The charges were brought under Article 8 of the Anti-Terror Law.
25. In the proceedings before the State Security Court, the
applicants denied the charges. They pleaded that the interview, as
published, was a mere transcript of Dr. i.B.'s statements. They
maintained that the publication of an interview could not constitute
an offence and that similar views had been expressed by the highest
authorities in Turkey.
26. In its judgment dated 12 August 1993, the Court found the
applicants guilty under Article 8 of the Anti-Terror Law. The first
applicant was sentenced to six months' imprisonment and a fine of
50,000,000 Turkish lira; the second applicant was sentenced to two
years' imprisonment and a fine of 50,000,000 Turkish lira. Thereupon
the Court, considering the applicants' good conduct during the trial,
reduced their sentences to five months' imprisonment and a fine of
41,666,666 Turkish lira and to one year and eight months' imprisonment
and a fine of 41,666,666 Turkish lira, respectively.
27. In the reasoning of its judgment, the Court relied on certain
extracts from the interviewee's statements as published. It held, inter
alia, that the following phrases amounted to propaganda against the
indivisibility of the State: "... the Government is forced to accept
certain facts now that there is armed resistance in Kurdistan ...";
"... violence by the Turkish forces could not stop the escalation and
progress of the P.K.K. ..."; "... the essence of the ideas and action
of the P.K.K. ... can change the official ideology ..."; "... the
influence of the Kurds and, in particular, that of the P.K.K., will
grow further. The influence of the P.K.K. in both the Kurdish and the
Turkish societies will spread and deepen ..."; "... national awareness
and desire for liberation will become stronger and will spread further.

Written exercise -
Reproduce the passage from the court judgment text word for word, starting at "25. In the proceedings" and ending at "authorities in Turkey.".

Provided information -

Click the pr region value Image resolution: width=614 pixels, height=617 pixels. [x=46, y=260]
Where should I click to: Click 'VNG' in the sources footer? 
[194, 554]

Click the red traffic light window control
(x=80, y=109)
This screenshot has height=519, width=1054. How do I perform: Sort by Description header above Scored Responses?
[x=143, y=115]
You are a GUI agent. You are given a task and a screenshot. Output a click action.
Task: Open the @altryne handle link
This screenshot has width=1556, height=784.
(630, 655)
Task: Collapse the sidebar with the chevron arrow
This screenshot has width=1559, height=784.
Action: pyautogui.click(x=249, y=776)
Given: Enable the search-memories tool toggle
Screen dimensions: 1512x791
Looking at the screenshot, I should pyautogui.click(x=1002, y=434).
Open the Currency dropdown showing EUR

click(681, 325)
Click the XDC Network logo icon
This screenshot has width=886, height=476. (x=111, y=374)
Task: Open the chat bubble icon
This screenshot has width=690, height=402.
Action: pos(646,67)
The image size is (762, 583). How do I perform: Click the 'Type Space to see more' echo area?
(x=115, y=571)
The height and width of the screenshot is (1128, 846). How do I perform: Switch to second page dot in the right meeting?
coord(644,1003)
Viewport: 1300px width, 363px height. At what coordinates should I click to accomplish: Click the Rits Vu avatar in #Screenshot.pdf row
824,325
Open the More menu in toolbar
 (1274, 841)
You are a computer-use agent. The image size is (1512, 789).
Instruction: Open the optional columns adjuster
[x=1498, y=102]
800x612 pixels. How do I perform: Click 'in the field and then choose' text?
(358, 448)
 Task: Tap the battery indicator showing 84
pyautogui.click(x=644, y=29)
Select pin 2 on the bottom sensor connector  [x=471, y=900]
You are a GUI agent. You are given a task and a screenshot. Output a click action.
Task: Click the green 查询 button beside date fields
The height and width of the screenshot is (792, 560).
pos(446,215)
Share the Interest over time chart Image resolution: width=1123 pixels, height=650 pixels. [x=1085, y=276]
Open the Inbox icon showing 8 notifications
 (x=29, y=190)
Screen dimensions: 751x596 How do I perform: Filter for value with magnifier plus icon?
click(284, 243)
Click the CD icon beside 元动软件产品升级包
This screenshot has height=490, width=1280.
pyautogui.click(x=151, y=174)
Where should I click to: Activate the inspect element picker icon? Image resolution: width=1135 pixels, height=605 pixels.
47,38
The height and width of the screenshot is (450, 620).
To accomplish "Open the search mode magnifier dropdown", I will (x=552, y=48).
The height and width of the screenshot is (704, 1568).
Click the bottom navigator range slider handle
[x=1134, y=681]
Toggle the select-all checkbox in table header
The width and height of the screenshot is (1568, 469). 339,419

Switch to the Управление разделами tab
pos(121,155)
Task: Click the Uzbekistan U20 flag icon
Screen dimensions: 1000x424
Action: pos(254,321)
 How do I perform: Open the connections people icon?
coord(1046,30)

The result -
25. In the proceedings before the State Security Court, the
applicants denied the charges. They pleaded that the interview, as
published, was a mere transcript of Dr. i.B.'s statements. They
maintained that the publication of an interview could not constitute
an offence and that similar views had been expressed by the highest
authorities in Turkey.